Van Walree et al. reported that only 5% of patients aged ≥75 received standard treatment as outlined in national guidelines, while the majority were managed with modified therapy or supportive care alone. Nevertheless, survival outcomes were found to be comparable between those who received standard versus adapted treatment [
20]. These findings indicate that individualized treatment strategies can preserve clinical effectiveness in elderly patients.

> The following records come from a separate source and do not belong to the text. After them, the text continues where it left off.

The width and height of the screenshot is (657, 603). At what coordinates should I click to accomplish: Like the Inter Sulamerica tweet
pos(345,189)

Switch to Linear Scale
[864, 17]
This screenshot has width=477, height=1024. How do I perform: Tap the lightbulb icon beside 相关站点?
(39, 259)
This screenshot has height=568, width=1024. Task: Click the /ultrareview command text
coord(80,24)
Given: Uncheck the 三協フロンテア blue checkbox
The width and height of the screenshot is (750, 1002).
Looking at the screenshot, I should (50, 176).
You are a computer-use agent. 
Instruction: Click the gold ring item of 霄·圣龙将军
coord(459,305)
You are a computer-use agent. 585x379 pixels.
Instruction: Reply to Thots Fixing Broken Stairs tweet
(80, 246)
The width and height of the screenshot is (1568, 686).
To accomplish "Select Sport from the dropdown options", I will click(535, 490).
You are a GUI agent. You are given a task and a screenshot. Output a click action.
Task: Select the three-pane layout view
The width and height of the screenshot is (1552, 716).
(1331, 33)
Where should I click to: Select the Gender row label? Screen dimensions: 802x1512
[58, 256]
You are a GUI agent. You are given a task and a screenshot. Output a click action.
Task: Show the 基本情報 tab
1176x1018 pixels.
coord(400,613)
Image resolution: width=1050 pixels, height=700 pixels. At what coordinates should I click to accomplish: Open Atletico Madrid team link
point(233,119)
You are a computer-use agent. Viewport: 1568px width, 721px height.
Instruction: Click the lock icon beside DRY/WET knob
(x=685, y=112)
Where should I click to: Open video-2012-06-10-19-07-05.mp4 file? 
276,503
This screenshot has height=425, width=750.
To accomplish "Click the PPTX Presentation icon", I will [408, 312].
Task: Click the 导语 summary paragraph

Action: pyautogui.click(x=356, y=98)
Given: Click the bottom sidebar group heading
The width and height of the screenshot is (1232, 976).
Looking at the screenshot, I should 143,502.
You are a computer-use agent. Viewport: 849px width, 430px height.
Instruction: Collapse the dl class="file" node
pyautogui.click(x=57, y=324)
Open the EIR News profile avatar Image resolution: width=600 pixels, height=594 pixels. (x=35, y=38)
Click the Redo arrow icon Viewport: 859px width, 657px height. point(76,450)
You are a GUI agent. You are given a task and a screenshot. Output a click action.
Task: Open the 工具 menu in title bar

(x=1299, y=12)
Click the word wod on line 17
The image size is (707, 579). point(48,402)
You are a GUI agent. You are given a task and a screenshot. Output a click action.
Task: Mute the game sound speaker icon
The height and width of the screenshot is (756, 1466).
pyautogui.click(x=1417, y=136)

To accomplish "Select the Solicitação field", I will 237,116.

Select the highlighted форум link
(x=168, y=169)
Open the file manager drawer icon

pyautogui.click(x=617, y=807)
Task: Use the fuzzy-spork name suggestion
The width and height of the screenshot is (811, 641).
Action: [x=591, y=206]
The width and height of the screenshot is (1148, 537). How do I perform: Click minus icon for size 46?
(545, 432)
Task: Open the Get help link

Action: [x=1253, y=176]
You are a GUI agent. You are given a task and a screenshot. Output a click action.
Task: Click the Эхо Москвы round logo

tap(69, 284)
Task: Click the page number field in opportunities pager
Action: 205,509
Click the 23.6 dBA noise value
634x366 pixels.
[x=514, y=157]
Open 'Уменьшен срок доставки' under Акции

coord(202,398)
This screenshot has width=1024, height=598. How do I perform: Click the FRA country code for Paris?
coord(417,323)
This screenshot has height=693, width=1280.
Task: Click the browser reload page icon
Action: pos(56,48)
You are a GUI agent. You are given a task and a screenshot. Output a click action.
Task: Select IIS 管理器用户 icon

Accurate identification of elderly and frail patients is critical for predicting treatment response and improving outcomes. In this context, clinical trials tailored specifically to older populations and treatment models based on comprehensive assessment are urgently needed. Moreover, stronger multidisciplinary collaboration between geriatricians, medical oncologists, and gynecologic oncologic surgeons will enhance both pre-treatment risk assessment and post-treatment follow-up [
21].
In conclusion, our study demonstrates that comorbidity burden has a significant impact on survival and recurrence in elderly ovarian cancer patients, with the CCI emerging as the most clinically predictive tool among the evaluated scores. While the retrospective design, single-center setting, and limited sample size represent methodological limitations that may affect generalizability, the comparative analysis of multiple comorbidity indices is a notable strength that contributes to the existing literature. Our findings suggest that in the elderly population, incorporating comorbidity-based assessments—rather than relying solely on chronological age—into treatment decision-making has the potential to improve clinical outcomes. Future prospective, multicenter, and large-scale studies are warranted to validate these results and support the development of individualized treatment algorithms for elderly and frail ovarian cancer patients.